LegalCrystal Citation
SubjectCriminal
CourtAllahabad
Decided On
Judge
Reported in(1922)ILR44All540
AppellantEmperor
RespondentShuja-ud-dIn Ahmad
Excerpt:
criminal procedure code, sections 234 and 235 - joinder of charges--act no. xlv of 1860 (indian penal code), sections 408 and 477 a--illegality. - .....has been a misjoinder of charges which vitiates the trial. the charge on which the accused was committed to the sessions court was admittedly different. the learned judge amended the charge before the trial, and the accused has been convicted and sentenced, it is urged before me that sections 234 and 235 of the code of criminal procedure do not warrant such a joinder of charges, that is, three under section 408 and one under section 477a of the indian penal code. i was at first, inclined to the view that this could 'be done, having regard to the provisions of section 235 read with the provisions of section 234, but i find that in a similar case the contrary view was taken by tudball, j. see emperor v. sheo saran lal (1910) i.l.r. 82 all. 219. i agree with the view of the law taken.....
Judgment:

Gokul Prasad, J.

1. In this case the appellant Shuja-ud-din has been convicted of the offence of criminal breach of trust by a public servant in respect of three items, and also of falsification of accounts in order to conceal the defalcations, under Section 477 A of the Indian Penal Code.
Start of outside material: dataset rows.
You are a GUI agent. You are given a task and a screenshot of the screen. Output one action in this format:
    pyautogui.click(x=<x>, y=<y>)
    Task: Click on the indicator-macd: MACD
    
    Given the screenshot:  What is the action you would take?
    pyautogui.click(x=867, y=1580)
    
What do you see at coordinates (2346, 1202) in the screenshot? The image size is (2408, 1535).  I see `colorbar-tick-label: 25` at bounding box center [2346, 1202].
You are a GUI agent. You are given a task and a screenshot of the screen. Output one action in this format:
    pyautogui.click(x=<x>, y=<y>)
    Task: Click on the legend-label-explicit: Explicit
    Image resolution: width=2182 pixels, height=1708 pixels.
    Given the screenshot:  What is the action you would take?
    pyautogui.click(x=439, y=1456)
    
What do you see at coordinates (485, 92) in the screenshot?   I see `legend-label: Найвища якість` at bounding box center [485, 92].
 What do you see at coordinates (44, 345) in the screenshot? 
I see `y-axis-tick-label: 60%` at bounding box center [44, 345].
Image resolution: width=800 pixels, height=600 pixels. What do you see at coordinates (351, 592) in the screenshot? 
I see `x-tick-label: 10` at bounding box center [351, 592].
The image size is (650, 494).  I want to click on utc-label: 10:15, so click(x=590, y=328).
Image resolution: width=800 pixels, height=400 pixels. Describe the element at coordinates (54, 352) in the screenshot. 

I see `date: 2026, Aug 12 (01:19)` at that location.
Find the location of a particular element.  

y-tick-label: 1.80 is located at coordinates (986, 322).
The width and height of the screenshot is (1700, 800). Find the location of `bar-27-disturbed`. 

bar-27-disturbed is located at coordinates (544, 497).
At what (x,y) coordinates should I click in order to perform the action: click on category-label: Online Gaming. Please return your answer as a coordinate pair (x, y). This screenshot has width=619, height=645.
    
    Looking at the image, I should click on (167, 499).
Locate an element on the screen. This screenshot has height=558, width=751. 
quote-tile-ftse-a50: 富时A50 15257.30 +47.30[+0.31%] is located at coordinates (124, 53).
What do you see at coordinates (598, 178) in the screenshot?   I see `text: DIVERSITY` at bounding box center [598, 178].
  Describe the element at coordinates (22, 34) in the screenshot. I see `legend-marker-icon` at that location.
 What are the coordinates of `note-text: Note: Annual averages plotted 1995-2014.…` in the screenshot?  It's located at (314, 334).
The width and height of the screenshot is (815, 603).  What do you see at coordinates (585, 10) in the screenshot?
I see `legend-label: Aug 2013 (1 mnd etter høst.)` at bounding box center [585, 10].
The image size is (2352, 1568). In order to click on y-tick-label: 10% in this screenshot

He appeals, and one of the grounds pressed before me by the learned vakil for the appellant is that there has been a misjoinder of charges which vitiates the trial. The charge on which the accused was committed to the Sessions Court was admittedly different. The learned Judge amended the charge before the trial, and the accused has been convicted and sentenced, It is urged before me that Sections 234 and 235 of the Code of Criminal Procedure do not warrant such a joinder of charges, that is, three under Section 408 and one under Section 477A of the Indian Penal Code. I was at first, inclined to the view that this could 'be done, having regard to the provisions of Section 235 read with the provisions of Section 234, but I find that in a similar case the contrary view was taken by Tudball, J. See Emperor v. Sheo Saran Lal (1910) I.L.R. 82 All. 219. I agree with the view of the law taken therein I, therefore, allow the appeal, set aside the convictions and sentences and order the retrial of the appellant on the charges preferred against him in accordance with the law. It will be open to the Sessions Judge to divide the charges into two or three trials as he thinks fit.